[jdbc] Refactor make-cached-row-num->i->thunk #179

alexander-yakushev · 2024-09-13T20:54:06Z

I made two changes to make-cached-row-num->i->thunk:

Apparently, the cache implemented in this function was not working because the cached value was just discarded, and the new value was always recomputed and re-cached.
I removed one level of closures/thunking in the implementation while keeping the interface the same.

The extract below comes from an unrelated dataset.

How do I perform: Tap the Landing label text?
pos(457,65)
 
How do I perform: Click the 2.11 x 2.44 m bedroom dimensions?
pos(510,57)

I also have a few questions for some future potential changes:

Why does the internal function take current-row-num if it is in fact only used for clearing the cache? Can (.getRow rset) be used instead, like in other functions?
What is it caching anyway? It looks to me that read-column-thunk (which eventually produces the actual values that are then put into cached-values atom) doesn't seem to perform anything worth caching. This is probably the reason why nobody noticed yet that cache wasn't actually working.

If cache was not needed here, the function and approach can be simplified much more. If backward compatibility of these particular functions is not a concern (they look like a part of the internal API), then even more improvements are possible.

codecov · 2024-09-13T21:00:24Z

Codecov Report

Attention: Patch coverage is 84.61538% with 2 lines in your changes missing coverage. Please review.

Project coverage is 83.12%. Comparing base (e14a45e) to head (bf301c2).
Report is 4 commits behind head on master.

Files with missing lines	Patch %	Lines
src/toucan2/jdbc/read.clj	84.61%	2 Missing ⚠️

Additional details and impacted files

@@            Coverage Diff             @@
##           master     #179      +/-   ##
==========================================
- Coverage   83.23%   83.12%   -0.12%     
==========================================
  Files          37       37              
  Lines        2511     2506       -5     
  Branches      215      215              
==========================================
- Hits         2090     2083       -7     
- Misses        206      208       +2     
  Partials      215      215

☔ View full report in Codecov by Sentry.
📢 Have feedback on the report? Share it here.

camsaul · 2024-10-04T16:54:46Z

Why does the internal function take current-row-num if it is in fact only used for clearing the cache? Can (.getRow rset) be used instead, like in other functions?

Yeah, it's only used for clearing the cache. I guess (.getRow rset) would be fine. I think my thinking must have been calling it once and passing it around was better than calling it 20 times for 20 columns or something like that but maybe I was imagining stuff

What is it caching anyway? It looks to me that read-column-thunk (which eventually produces the actual values that are then put into cached-values atom) doesn't seem to perform anything worth caching. This is probably the reason why nobody noticed yet that cache wasn't actually working.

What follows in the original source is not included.